Kasus Luna hanya satu kasus di social media yang memunculkan reaksi. Masih banyak kasus-kasus lain yang juga berawal dari kritik, kemudian menjadi gerakan riil di dunia nyata. Untuk mengingatkan, kasus Cicak vs Buaya, sebagai simbolisasi kasus Kriminalisasi KPK oleh Irjen Pol Susno Duadji adalah contoh lain. Dari bayang 'maya' di internet, menjadi 'nyata' di kehidupan.
Apakah cukup mengkritik di social media? Jelas tidak. Karena keefektifitasan social media tergantung elemen-elemen pendukung yang kita miliki. Pertama popularitas yang terkolerasi dengan jumlah friends atau follower. Lalu, materi kritik yang tertulis di status atau timeline. Hal itu menentukan apakah kritik yang tertulis itu akan membawa reaksi atau tidak. Minimal membawa comment atau RT. Dan yang terakhir adalah popularitas isu.
Semakin populer pemilik account, maka semakin 'memungkinkan' status atau twit-nya dibaca. Semakin populer orang juga, mendorong orang-orang yang ingin kenal dengan sosok yang bersangkutan untuk menulis comment atau meretwit. Apalagi bila materi kritiknya sangat bagus, plus membawa isu-isu yang dekat dengan kehidupan masyarakat. Bisa jadi, gelombang kritik dunia maya pun akan terjadi.
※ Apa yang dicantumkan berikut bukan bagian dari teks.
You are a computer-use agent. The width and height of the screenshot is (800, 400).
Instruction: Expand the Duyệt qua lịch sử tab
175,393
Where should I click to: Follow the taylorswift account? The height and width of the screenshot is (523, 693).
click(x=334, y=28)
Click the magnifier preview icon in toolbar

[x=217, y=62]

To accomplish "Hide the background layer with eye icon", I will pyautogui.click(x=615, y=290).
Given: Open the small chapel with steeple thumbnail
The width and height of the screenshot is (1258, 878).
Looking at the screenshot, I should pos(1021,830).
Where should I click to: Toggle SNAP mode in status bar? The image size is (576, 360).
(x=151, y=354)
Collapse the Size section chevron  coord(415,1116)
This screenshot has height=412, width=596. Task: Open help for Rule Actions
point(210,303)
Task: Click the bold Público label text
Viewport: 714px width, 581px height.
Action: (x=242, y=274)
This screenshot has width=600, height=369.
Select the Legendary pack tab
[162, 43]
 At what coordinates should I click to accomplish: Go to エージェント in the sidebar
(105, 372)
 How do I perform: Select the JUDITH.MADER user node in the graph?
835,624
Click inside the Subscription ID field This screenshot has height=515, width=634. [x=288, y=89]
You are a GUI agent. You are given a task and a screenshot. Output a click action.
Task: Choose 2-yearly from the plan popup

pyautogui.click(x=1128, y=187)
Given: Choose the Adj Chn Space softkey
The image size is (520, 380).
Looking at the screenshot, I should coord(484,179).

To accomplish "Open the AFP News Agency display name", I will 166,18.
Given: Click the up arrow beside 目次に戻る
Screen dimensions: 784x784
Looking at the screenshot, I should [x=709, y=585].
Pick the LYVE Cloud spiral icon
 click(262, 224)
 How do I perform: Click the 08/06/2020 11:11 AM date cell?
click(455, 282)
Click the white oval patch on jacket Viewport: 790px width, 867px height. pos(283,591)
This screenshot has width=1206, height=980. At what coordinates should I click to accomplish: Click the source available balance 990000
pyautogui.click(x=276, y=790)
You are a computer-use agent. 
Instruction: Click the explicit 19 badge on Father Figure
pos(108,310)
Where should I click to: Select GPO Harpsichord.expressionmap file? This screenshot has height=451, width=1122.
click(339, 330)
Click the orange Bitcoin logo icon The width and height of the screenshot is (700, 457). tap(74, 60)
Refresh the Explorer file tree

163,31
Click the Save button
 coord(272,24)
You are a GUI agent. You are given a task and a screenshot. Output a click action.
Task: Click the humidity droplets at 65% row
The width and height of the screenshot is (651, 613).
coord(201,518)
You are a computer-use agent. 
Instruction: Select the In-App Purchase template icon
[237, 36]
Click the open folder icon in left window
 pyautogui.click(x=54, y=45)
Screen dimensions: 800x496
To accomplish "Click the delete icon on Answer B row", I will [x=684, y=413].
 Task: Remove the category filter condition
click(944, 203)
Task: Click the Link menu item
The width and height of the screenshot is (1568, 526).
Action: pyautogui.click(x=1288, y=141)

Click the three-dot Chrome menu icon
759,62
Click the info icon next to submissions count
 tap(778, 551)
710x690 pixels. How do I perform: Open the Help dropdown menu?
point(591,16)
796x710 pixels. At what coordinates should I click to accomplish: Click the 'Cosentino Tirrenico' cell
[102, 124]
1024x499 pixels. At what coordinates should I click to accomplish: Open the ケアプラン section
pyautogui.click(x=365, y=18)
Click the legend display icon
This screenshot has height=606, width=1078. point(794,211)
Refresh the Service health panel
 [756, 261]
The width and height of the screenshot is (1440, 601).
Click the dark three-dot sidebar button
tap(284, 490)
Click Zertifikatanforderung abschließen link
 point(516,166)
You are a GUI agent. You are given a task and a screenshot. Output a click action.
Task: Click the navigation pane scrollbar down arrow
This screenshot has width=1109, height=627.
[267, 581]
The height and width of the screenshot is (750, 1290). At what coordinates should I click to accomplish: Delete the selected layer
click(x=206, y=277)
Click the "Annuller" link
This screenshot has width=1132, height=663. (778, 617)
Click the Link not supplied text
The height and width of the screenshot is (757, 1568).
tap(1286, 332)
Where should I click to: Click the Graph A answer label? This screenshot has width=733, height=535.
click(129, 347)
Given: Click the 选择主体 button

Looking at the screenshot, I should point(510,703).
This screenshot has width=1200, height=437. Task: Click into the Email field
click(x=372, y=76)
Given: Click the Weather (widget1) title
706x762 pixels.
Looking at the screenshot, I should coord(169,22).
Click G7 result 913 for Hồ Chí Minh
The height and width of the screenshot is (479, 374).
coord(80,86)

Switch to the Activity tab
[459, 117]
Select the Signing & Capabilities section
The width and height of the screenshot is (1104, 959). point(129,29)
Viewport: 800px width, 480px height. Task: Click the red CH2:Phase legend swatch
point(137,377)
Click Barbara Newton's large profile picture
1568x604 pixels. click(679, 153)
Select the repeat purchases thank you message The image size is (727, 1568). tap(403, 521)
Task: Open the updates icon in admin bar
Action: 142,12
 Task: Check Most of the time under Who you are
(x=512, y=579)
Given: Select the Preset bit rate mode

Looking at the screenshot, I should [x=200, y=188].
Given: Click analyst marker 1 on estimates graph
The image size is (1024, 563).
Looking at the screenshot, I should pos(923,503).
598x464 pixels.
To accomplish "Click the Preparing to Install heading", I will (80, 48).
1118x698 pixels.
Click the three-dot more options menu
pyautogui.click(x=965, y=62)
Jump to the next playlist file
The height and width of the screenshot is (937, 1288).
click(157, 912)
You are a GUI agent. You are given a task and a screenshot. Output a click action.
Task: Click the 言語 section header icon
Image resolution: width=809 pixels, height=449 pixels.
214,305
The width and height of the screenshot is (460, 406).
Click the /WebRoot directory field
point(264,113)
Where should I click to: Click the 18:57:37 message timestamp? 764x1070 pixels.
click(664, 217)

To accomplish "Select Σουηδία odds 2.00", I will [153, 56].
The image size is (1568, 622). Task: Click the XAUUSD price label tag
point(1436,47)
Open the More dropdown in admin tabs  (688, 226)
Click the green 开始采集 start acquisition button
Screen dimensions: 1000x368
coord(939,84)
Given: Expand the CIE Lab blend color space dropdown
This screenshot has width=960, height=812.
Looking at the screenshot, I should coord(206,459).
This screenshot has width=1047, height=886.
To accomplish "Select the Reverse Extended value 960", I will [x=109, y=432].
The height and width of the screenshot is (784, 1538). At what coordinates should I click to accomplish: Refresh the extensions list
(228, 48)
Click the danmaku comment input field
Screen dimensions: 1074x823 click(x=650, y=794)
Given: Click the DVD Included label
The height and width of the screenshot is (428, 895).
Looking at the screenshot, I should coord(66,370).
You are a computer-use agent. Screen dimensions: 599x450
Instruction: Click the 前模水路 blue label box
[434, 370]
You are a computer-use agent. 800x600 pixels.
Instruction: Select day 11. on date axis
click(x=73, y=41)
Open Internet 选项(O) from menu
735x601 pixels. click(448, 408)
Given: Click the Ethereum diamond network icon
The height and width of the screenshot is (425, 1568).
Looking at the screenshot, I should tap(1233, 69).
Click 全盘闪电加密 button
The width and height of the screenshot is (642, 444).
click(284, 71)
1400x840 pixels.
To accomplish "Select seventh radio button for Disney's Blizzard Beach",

Pertanyaan yang paling mendasar kemudian adalah, apakah kritikan atau respon atas kritik dalam social media itu akan juga terealisasi di kenyataan? Jawaban jujur atas petanyaan ini adalah: BELUM TENTU. Cobalah tengok status atau timeline milik kita. Sudah berapa kali anda melontarkan kritik pada seseorang atau sesuatu. Apakah ada yang menjadi kenyataan?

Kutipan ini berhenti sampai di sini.